The risk of a seizure within 14 days was not reduced by the use of prophylactic levatiracetam. In addition, ICU and hospital lengths of stay were similar, along with rates of readmission, ER visits, and the use of EEG, postoperative CT, and neurology consultations. The authors do not reach a firm conclusion from this limited retrospective study, and wisely pull back from recommending against the use of prophylactic AED in patients having brain tumor surgery. Instead they end with the oft-heard call for a randomized clinical trial.

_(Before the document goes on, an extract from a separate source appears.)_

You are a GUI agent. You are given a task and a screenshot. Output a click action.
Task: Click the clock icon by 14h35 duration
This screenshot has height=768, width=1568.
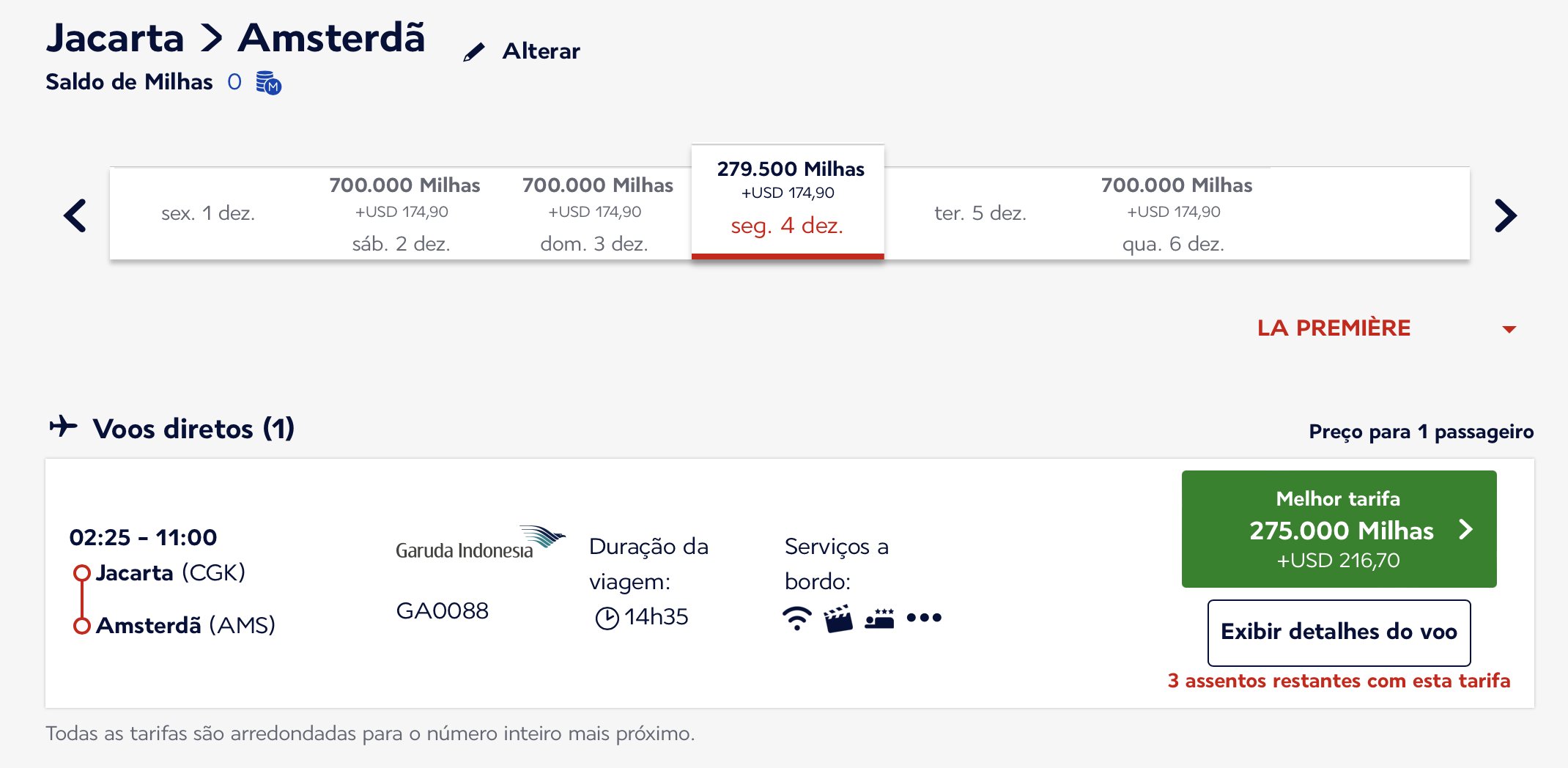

Neurosurgeons treating patients with brain tumors all have had the experience of early postoperative seizures occurring. The effects on individual patients can be profound. Even if there is no side effect of increased intracranial pressure, the inability to drive for a minimum of 6 months (a year in many of the United States) can wreak havoc in the life of a patient and his/her family. Is there really sufficient equipoise to ethically undertake a randomized clinical trial of this issue? Would you withhold an AED from your patient in the days and weeks after craniotomy for brain tumor?
Michael Schulder
Manhasset, New York
In my opinion, this problem needs to be addressed in a more comprehensive way—but it is worth an extended review as well as some well designed further prospective studies.